Glioblastoma recurrence is suspected when a previously stable patient develops recurrent or new neurologic signs and symptoms or when surveillance imaging (preferably MRI with gadolinium) shows increased tumor size or new enhancement likely associated with increased edema. However, clinical and imaging changes may result from perioperative complications such as infection or ischemia, a change in steroid use, or radiation necrosis (also called pseudoprogression).

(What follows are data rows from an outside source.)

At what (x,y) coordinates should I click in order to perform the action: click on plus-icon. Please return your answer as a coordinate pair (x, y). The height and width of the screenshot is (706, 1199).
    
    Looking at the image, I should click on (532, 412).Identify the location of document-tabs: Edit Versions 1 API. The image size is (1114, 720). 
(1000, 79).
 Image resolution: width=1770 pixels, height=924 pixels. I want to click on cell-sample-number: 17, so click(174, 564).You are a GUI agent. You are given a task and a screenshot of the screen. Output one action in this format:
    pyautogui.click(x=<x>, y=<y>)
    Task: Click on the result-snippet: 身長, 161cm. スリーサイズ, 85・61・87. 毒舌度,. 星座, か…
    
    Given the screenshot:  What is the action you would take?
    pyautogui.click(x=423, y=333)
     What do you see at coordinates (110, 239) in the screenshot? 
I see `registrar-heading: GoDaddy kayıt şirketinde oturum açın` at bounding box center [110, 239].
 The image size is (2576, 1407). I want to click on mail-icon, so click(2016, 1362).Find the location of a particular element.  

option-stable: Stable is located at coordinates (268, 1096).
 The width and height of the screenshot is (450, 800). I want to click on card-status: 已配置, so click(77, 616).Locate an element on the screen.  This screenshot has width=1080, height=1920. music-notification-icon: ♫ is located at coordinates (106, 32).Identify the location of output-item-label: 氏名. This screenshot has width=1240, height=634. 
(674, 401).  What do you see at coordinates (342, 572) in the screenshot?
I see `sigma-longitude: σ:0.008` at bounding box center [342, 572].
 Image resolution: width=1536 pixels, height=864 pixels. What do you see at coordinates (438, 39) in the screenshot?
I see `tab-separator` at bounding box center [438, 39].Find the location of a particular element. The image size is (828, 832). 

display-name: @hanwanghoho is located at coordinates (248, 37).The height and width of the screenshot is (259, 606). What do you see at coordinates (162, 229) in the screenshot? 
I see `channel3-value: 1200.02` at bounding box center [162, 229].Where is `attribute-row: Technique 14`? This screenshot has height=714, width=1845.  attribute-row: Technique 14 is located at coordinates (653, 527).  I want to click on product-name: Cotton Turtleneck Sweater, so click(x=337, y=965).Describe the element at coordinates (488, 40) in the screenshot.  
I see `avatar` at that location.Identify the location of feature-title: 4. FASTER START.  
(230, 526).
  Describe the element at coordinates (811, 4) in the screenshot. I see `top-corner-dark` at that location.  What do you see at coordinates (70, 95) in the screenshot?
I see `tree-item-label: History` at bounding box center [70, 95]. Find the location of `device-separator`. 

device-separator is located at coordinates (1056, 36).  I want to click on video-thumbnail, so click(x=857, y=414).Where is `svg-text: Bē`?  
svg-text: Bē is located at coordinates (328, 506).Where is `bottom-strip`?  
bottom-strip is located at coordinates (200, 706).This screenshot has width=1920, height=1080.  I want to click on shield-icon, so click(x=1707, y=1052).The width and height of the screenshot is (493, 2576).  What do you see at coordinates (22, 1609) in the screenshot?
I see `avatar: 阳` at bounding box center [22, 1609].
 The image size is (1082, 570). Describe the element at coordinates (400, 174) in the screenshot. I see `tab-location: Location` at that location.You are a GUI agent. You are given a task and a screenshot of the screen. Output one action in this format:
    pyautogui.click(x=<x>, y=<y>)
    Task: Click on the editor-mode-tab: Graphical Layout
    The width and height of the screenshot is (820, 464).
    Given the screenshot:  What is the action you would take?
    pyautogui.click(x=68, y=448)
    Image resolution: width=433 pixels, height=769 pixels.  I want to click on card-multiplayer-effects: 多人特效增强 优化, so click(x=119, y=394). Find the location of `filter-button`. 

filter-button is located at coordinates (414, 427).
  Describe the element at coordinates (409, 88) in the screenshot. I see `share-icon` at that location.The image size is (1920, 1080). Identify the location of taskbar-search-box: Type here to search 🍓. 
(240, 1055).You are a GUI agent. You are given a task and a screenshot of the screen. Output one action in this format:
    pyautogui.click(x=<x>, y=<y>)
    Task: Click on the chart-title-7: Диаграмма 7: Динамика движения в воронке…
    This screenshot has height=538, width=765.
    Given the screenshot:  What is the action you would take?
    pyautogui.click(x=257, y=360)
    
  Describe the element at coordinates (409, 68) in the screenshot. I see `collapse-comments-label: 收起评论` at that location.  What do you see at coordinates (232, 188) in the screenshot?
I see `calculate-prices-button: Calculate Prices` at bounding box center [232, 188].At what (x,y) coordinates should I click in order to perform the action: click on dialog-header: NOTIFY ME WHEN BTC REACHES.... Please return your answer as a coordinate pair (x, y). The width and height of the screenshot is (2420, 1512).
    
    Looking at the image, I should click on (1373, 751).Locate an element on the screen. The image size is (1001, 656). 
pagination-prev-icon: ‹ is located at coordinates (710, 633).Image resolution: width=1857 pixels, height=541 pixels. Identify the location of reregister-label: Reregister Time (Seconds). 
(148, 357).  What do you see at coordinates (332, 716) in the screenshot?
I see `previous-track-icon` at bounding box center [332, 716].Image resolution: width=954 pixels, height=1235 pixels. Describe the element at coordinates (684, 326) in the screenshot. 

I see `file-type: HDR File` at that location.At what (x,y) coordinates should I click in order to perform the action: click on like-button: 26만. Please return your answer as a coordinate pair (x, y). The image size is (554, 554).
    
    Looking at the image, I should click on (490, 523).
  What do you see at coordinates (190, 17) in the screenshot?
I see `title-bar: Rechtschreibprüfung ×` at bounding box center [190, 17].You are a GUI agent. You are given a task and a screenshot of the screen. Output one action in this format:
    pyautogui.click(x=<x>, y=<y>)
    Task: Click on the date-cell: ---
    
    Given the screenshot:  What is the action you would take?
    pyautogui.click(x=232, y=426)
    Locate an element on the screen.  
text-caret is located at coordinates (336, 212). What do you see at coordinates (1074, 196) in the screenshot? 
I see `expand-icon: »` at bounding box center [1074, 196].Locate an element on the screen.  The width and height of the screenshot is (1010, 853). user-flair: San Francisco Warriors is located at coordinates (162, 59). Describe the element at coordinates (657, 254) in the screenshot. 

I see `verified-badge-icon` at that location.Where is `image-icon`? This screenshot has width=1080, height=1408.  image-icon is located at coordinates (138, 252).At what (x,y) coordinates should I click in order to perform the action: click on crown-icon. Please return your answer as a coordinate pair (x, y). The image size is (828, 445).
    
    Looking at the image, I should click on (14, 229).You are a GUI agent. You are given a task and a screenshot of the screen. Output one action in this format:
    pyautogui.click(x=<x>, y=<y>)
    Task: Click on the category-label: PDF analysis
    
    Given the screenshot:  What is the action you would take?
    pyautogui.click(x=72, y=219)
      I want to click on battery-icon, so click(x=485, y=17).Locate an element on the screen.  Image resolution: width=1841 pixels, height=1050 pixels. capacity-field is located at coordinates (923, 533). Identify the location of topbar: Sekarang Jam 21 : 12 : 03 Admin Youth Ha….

In fact, studies have shown that up to half of patients with presumed early tumor progression during or after chemoradiation actually have radiation necrosis (Figure 1).7 These data have led some clinicians to suggest that a minimum of 3 cycles of adjuvant temozolomide be given before a conclusion of tumor progression is made.
Several imaging modalities, such as magnetic resonance perfusion with or without spectroscopy and positron emission tomography, are used to help distinguish tumor recurrence from pseudoprogression but are not always reliable.8 In these cases, repeat imaging can be useful, although surgery may be necessary to relieve mass effect and obtain a tissue diagnosis.
Approved therapies for recurrent glioblastoma
There are currently three US Food and Drug Administration (FDA)–approved therapies for recurrent GB: Gliadel wafers; bevacizumab (Avastin), a humanized monoclonal antibody that sequesters vascular endothelial growth factor-A (VEGF); and the NovoTTF-100A System (NovoCure; Portsmouth, NH), which delivers low-intensity, alternating electrical fields (called tumor treatment fields) to the tumor bed that may inhibit cell growth by disrupting microtubule formation.9
The prospective randomized study that led to the approval of Gliadel demonstrated a modest increase in overall survival, from 23 weeks in those patients who received placebo wafers to 31 weeks for those receiving Gliadel.4 This study included recurrent anaplastic gliomas and GB, and the benefit in the GB subgroup was smaller than in the group as a whole. Furthermore, this and other studies predated the use of chemoradiation and adjuvant temozolomide, and it is unclear what benefit, if any, Gliadel offers in recurrent GB patients treated with prior temozolomide.